Optimizing Injection Routes for Mouse In Vivo Transfection

The route of administration plays a pivotal role in the success of in vivo transfection experiments in mice. It determines not only where and how efficiently the genetic material is delivered, but also influences biodistribution, pharmacokinetics, immune activation, and transgene expression levels. Selecting the most appropriate injection route requires a detailed understanding of anatomical barriers, circulatory dynamics, and the biological behavior of the transfection reagent.

Intravenous (IV) injection via the tail vein is one of the most common methods for systemic delivery. This route enables broad distribution of transfection complexes throughout the circulation, allowing access to highly perfused organs like the liver, lungs, spleen, and kidneys. Lipid nanoparticle-based reagents typically accumulate in the liver due to fenestrated endothelium and apolipoprotein-mediated uptake by hepatocytes. While effective for hepatic delivery, IV injections may require higher doses to achieve meaningful transfection in less perfused tissues and are more likely to elicit systemic immune responses.

Intraperitoneal (IP) injection offers a simpler alternative with less technical demand.
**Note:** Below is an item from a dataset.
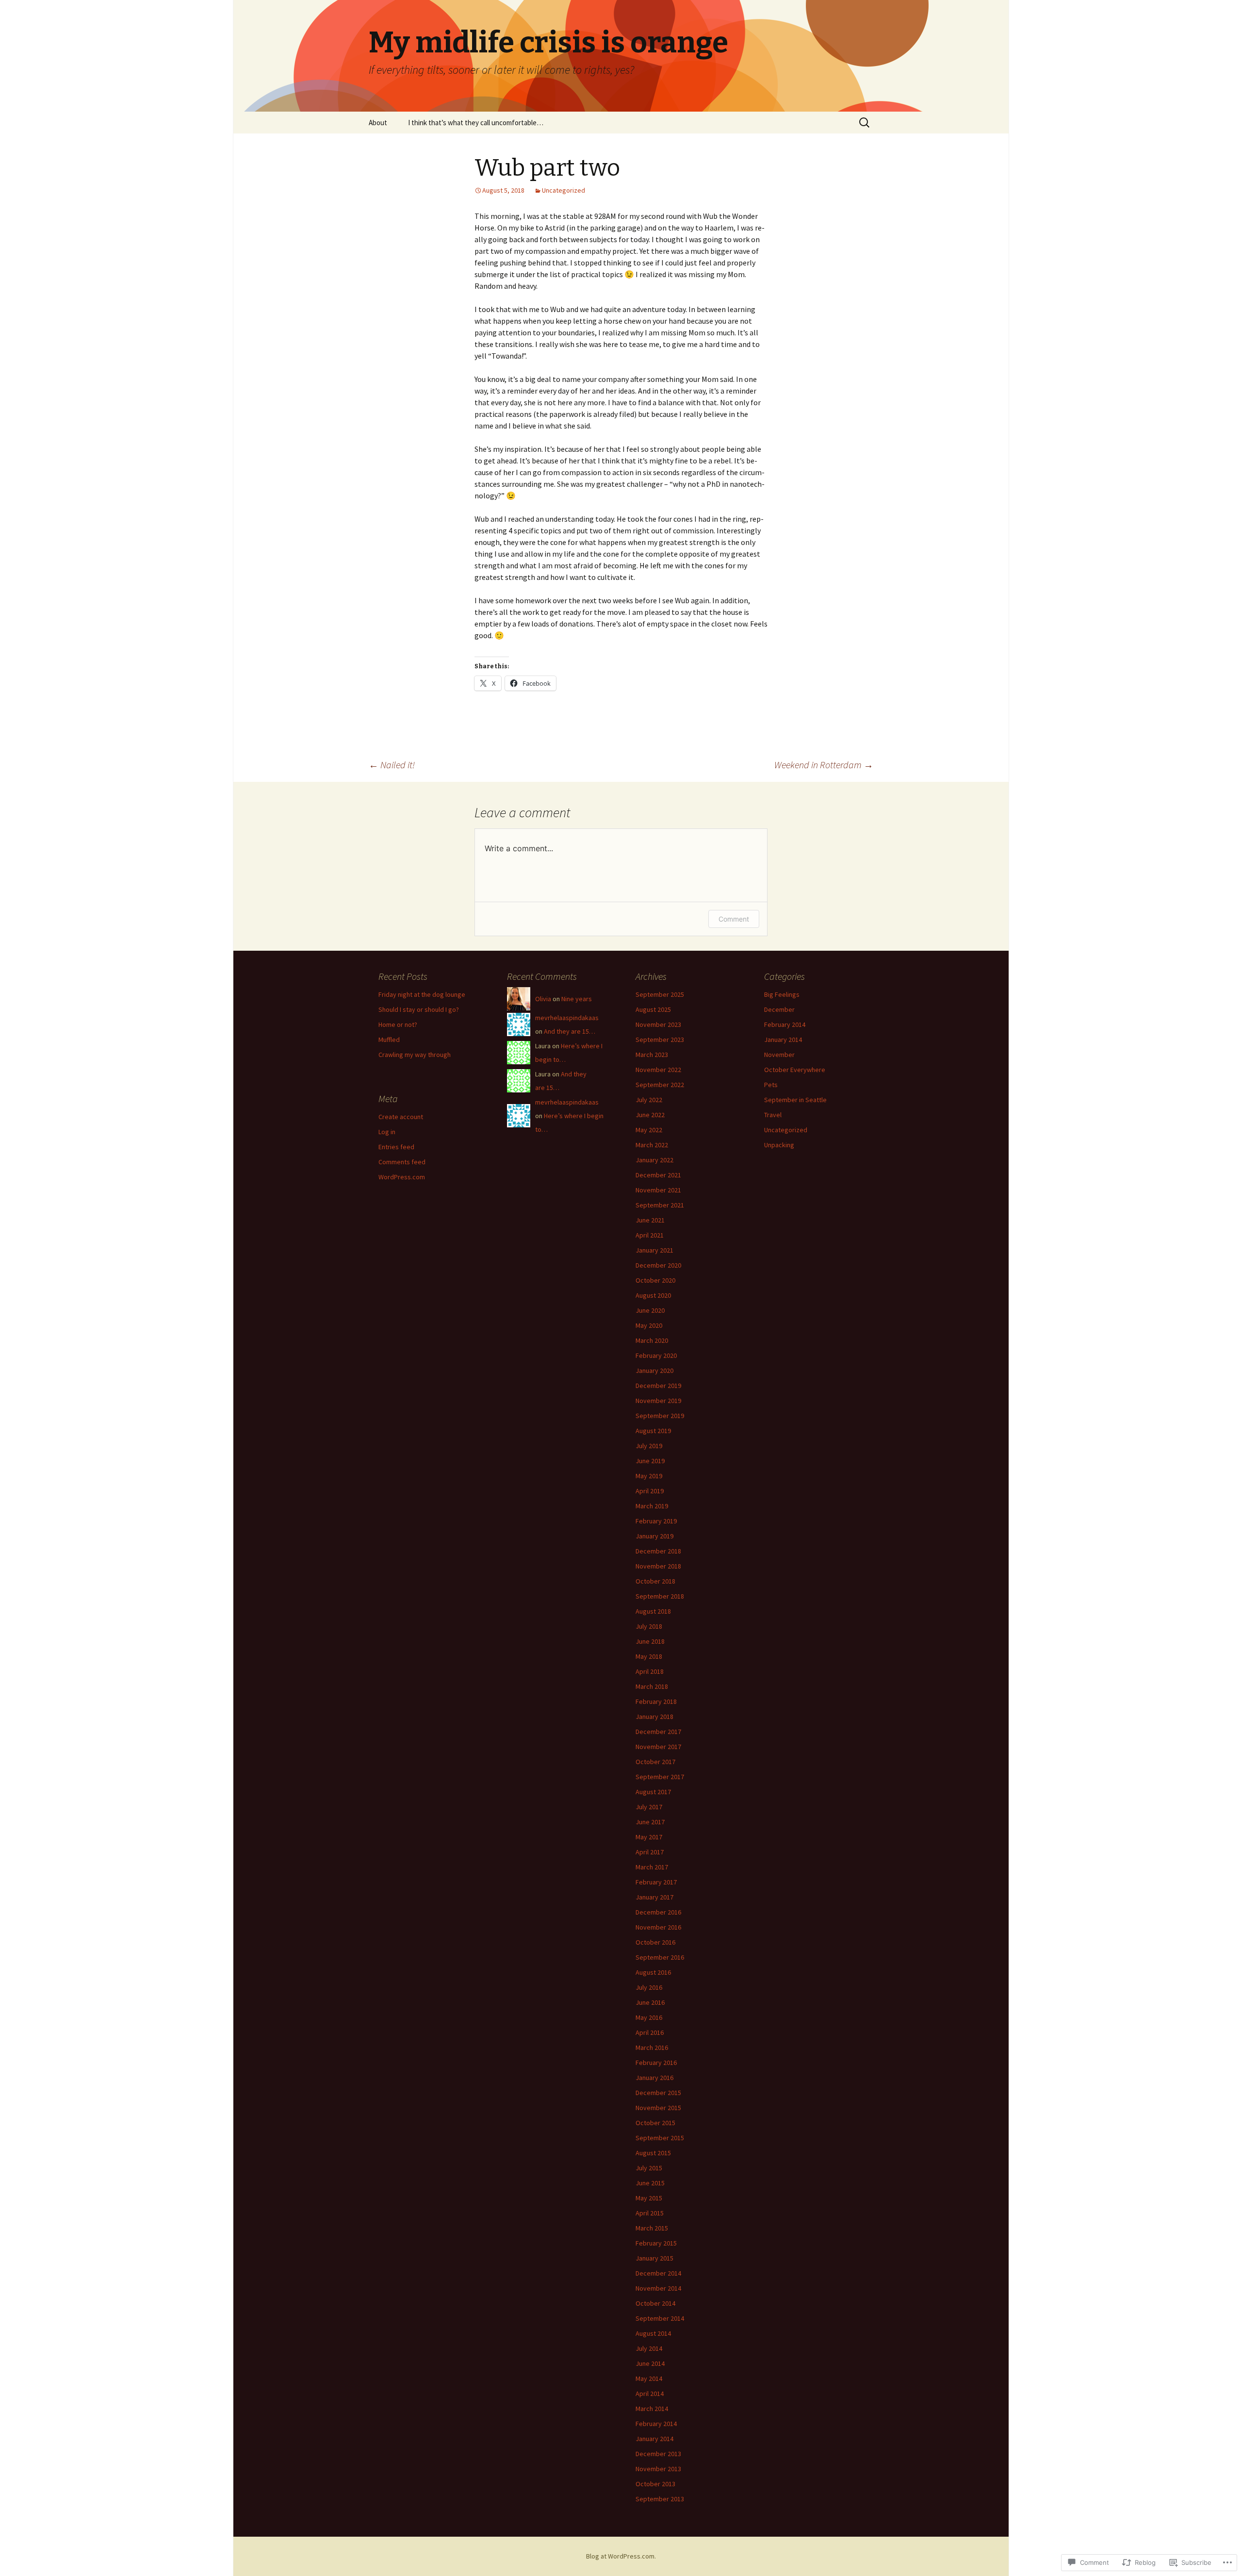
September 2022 (660, 1084)
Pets (771, 1084)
Upon administration, transfection complexes are absorbed through the peritoneal lining and enter systemic circulation via the portal vein, making this route suitable for liver and peritoneal tissue targeting. However, uptake kinetics are slower, and the degree of control over dosage reaching distal organs is reduced compared to IV.

For localized delivery, intratumoral (IT) injection ensures a high concentration of transfection complexes within the tumor microenvironment. This approach is ideal for xenograft studies aiming to silence or overexpress genes within tumor cells. IT injection bypasses systemic clearance, reduces off-target exposure, and minimizes immune activation. However, it does not model natural pharmacokinetics and may not reflect behavior in metastatic settings.
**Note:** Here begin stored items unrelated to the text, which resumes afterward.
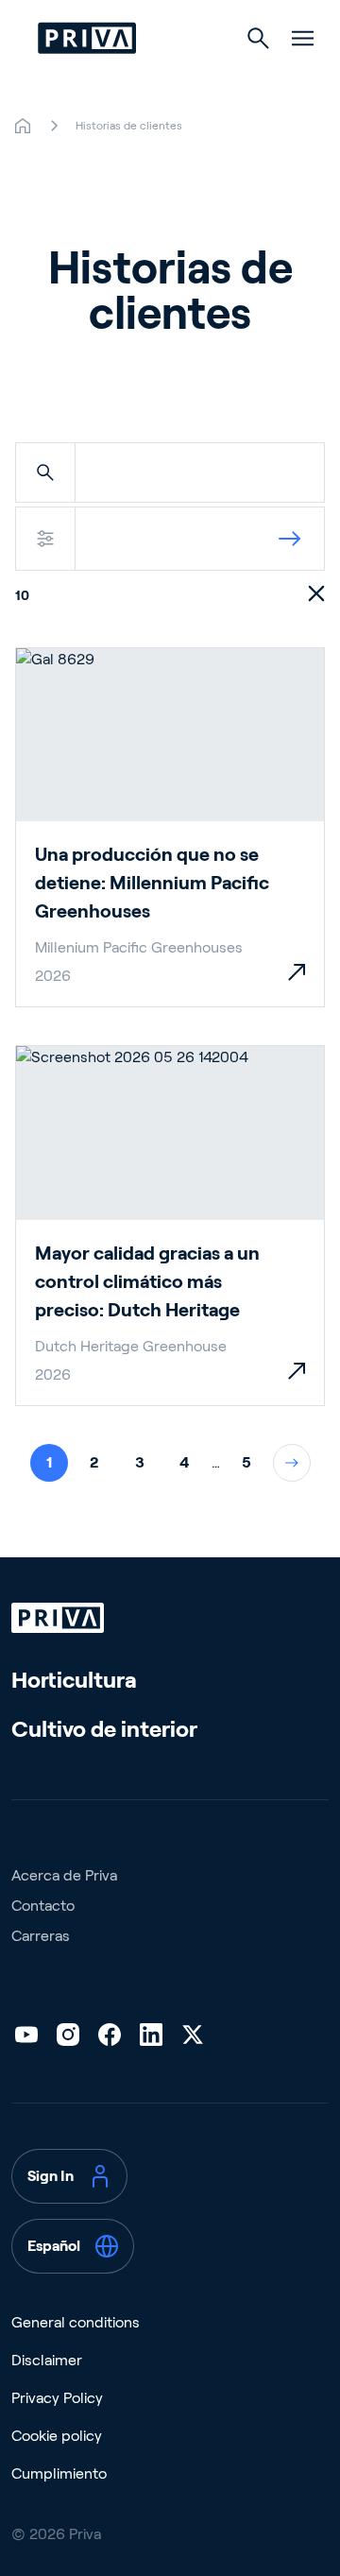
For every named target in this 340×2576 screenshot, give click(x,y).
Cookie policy (56, 2436)
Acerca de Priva (64, 1875)
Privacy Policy (57, 2398)
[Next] (292, 1463)
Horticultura (74, 1679)
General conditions (75, 2322)
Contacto (43, 1906)
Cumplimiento (59, 2473)
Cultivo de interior (104, 1729)
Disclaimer (46, 2360)
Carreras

Intra-organ injections, such as intranasal, intracerebroventricular (ICV), or intrasplenic administration, are used to target specific tissues. Intranasal instillation is useful for pulmonary delivery, allowing direct access to lung epithelial cells with minimal systemic involvement. ICV injection delivers nucleic acids directly to the brain, bypassing the blood-brain barrier, while intrasplenic or intrahepatic injections localize gene delivery to immune or metabolic tissues, respectively. These methods provide high spatial specificity but require precision and expertise to avoid tissue damage or variability.

Subcutaneous (SC) injection is occasionally employed in dermal or muscular gene expression studies, or for slow-release depot formation. This route favors localized transfection and is often paired with polymer-based carriers that remain at the injection site for prolonged expression. However, it offers limited systemic distribution and is not suitable for targeting internal organs.

Oral and intragastric routes are rarely used in gene transfection due to enzymatic degradation in the gastrointestinal tract, unless specially formulated delivery systems such as enteric-coated nanoparticles are employed. Rectal and transdermal routes are similarly limited by permeability barriers.

Beyond choosing the route, key procedural variables must be optimized, including injection volume, rate of administration, nucleic acid concentration, and reagent-to-payload ratio. The mouse’s hydration status, anesthesia, and post-injection care also influence transfection outcomes and animal welfare.

Proper selection and optimization of injection routes are essential for reproducible and efficient in vivo gene delivery. They influence how the transfection agent reaches its target, how long it persists, and how strongly the host immune system reacts. By aligning the route of administration with organ-specific goals and reagent characteristics, researchers can significantly enhance the precision and translational relevance of their in vivo transfection models.